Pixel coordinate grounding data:
== == ==
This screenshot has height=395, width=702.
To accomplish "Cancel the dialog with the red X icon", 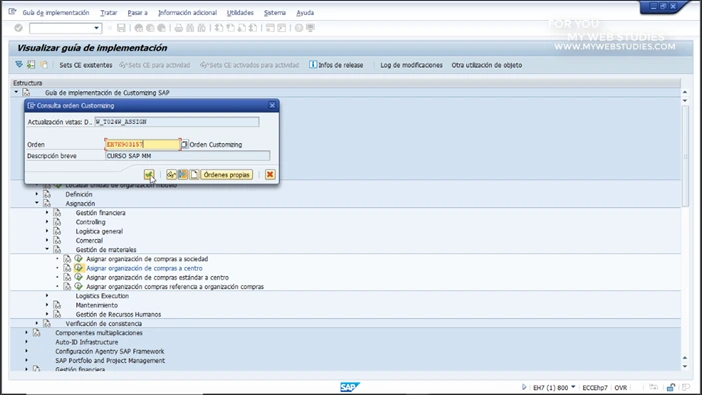I will 270,174.
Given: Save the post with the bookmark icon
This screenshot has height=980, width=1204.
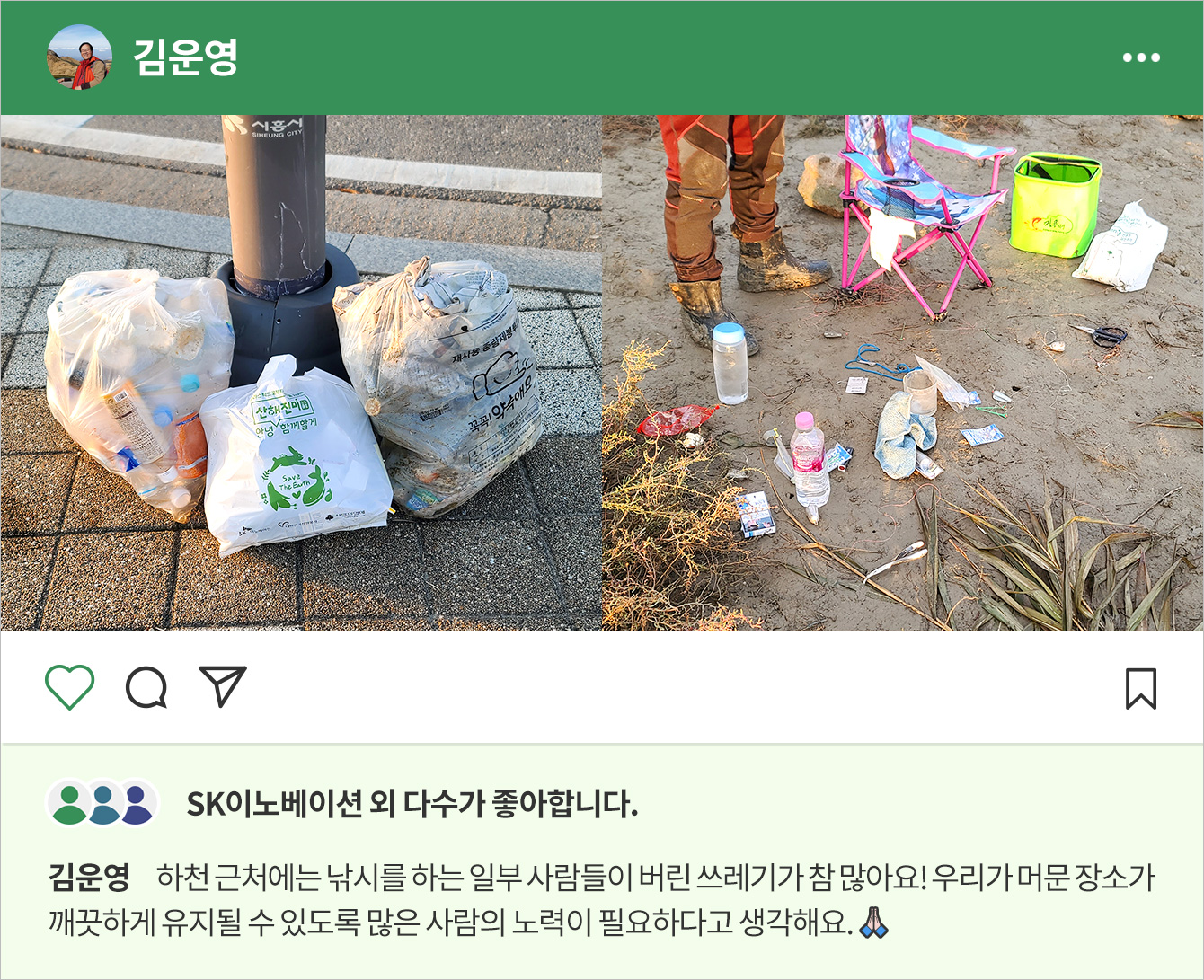Looking at the screenshot, I should pos(1141,689).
== == ==
* **Exercise prompt**: Quote exactly, and only, the lines from the one containing "Given: Save the post with the bookmark icon" through the last line of the records above, both included; leave out any pictures.

* **Your solution**:
Given: Save the post with the bookmark icon
This screenshot has height=980, width=1204.
Looking at the screenshot, I should pos(1141,689).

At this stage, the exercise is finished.